Pada akhirnya, di salib, Ia menyerahkan nyawa-Nya kepada Bapa (Luk 23:46). Inilah iman sejati: menaruh kehendak Bapa di atas segalanya.
Yesus menjalani hidup-Nya demi manusia, agar tidak mudah tunduk pada dosa. Sampai akhir, Ia menunjukkan pengampunan Allah. Inilah kekuatan sejati iman: tahan banting, mampu menghadapi kontradiksi hidup, serta mengupayakan rekonsiliasi.
Jika para murid meminta tambahan iman seperti ini, mereka berada di jalan yang benar — jalan yang ditempuh Yesus sendiri.
Pelayanan iman
Bagian kedua (Luk 17:7-10) mengajarkan sikap murid sebagai hamba.

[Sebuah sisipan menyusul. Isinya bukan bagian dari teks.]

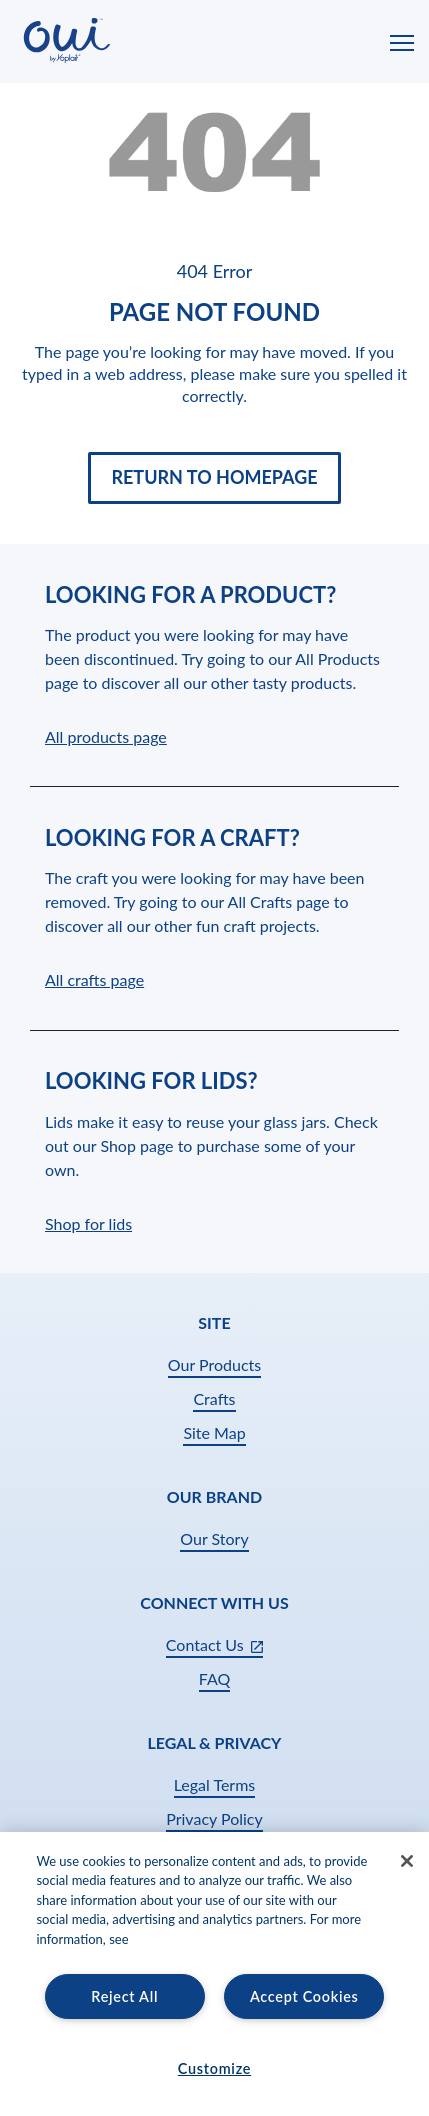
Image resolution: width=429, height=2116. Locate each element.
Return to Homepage (214, 477)
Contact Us (214, 1646)
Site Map (214, 1432)
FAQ (214, 1678)
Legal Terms (215, 1784)
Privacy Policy (214, 1818)
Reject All (124, 1996)
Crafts (214, 1398)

Hamba tidak berhenti setelah menyelesaikan tugas. Ia tetap melayani tuannya, bahkan tanpa mengharapkan ucapan terima kasih. Ia hanya berkata: “Kami adalah hamba-hamba yang tidak berguna; kami hanya melakukan apa yang harus kami lakukan.”
Yesus menunjukkan bahwa pelayanan iman adalah pengabdian tanpa henti. Intinya bukanlah kesuksesan atau kemuliaan diri, tetapi kesetiaan pada tugas.
Dalam kehidupan pastoral, pelayanan iman berarti memperhatikan kenyataan umat, peka terhadap tanda zaman, dan kreatif mencari jalan baru agar pelayanan semakin hidup.
Inilah kekuatan iman yang sejati: berjalan pada exodos bersama Yesus — keluar dari perbudakan dosa, menuju kebebasan sebagai gambar dan rupa Allah yang sungguh.